I went to Gymboree and splurged on the sweetest little headband and dress set. The three of us were still sporting our NC tan’s and got all spiffied up the day of the adoption. The courthouse was just down the road from our home, so we walked there together. Tons of family and friends were already waiting to help us celebrate our new family. They ushered us into a small conference room. Once everyone was seated (or standing since we had so many people join us), they announced the judge. He came in and sat down, chatted a bit with us, went over the adoption documents and then he signed them and handed them over to us to sign. And that was it! We were officially a family. They also passed around an “adoption certificate” that Cassidy signed and then each person there signed as well.
Cassidy’s adoption worker gave her a teddy bear and a large pencil shaped pencil holder with flowers and balloons. And then we all posed for pictures, along with the judge and the rest of our families. That was it! We were now officially parents and Cassidy was officially ours!
As a way to help Cass wrap her mind around what was going on with her life I use to tell her a bedtime story of her life story. She loved hearing it and asked me often to tell her it. Shortly after her adoption I put it into book form so that anyone could share her story with her. I shared her Adoption Book a few years ago on this blog.

We decided to wait to have birth children to give Cassidy time to adjust and to really learn that she was going to be with us forever. After two and a half years we had our first birth child and Cassidy was so happy to be a big sister. Two years later we had our last child. They have grown up knowing that Cassidy did not grow in my belly, but came from another woman’s. Someone who was unable to care for Cassidy. It is not something we hide. We told Cassidy it is up to her who she tells, if anyone.  Each September 1st we celebrate her Adoption Anniversary. We celebrate the fact that we were lucky enough to find each other. All three of my children are amazingly close. My four year old is so completely in love with her big sister, she idolizes her and constantly states how much she loves her. I love to see how completely a part of our family Cassidy has become. My name and my husbands name is on her birth certificate, WE are her parents, for better or worse. We are linked for the rest of our lives and I am so incredibly happy that we were able to give this child a home, but more so the love that she deserves. She is JUST like her father in so many respects, with a healthy sprinkling of me in there. Although it is neat to see her and her birth sister together – the way they walk, the way they talk, their hand movements and head movements are identical, yet they never even lived together. It’s that age old question of nature vs nurture… I think there’s a 50/50 split after watching my child!

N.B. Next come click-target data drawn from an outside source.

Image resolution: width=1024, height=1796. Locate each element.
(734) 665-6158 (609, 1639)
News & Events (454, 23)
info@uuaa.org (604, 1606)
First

Obviously this is a condensed version of our story. There is a lot of stuff in between – paperwork, meetings, several different social workers depending on the phase of the process we were in. Dealing with DCF was not always easy and could be very frustrating at times, but we held our own. Cassidy is now 13 years old. She is thriving and is still one of the most positive people I know. She is a healthy child. It has been proven that the first years of life are very important and trauma from that time can effect a person for the rest of their life, unconsciously or otherwise, Cassidy has continued to flourish and we are prepared to take whatever steps are necessary should issues arise. We are committed to providing her with the healthiest, happiest, supportive home life possible and are excited to continue to watch her grow!
I want to note that becoming Foster parents is not an easy task. It can be extremely emotional and gut wrenching. We became foster parents with the intent to adopt so only applied for one child in our home. After Cassidy was adopted we let our license lapse. My parents were foster parents for 7 years, beginning when I was 14. We had many children come through our home during that time period. The first was my sister, Cassidy’s oldest birth sister. She was with us for three full years before her Mother’s rights were TPR’d and she was released for adoption. At the age of 10. It was a long road for my sister; she went home numerous times, and each time she took a piece of us with her.

I remember one time I went to bed, and when I woke up my mom told me DCF had called her and she had run to their office, picked up a young girl and came home, at around 10 pm. The girl slept at our house and my mom brought her back to the DCF office at 7:30 that morning. I never even met her. Or you get the children that you have in your home, in your family, for a year or more. You bond with them, grow to love and adore them, only to have them go home to their birth family. That is typically the goal for these children – to be returned to their birth family, if possible. That happened to us. We had a little boy that we absolutely loved, he was 4 years old and just the sweetest little thing. After a year, he was sent home to his birth mother. I’ve never seen him again. That was heartbreaking for me. But if you have the strength and love in your heart, I encourage you to give a child a place to call home. There are thousands, THOUSANDS of children without homes, without families, without love, and if you can change just one of their lives, then you are helping make the world a better place.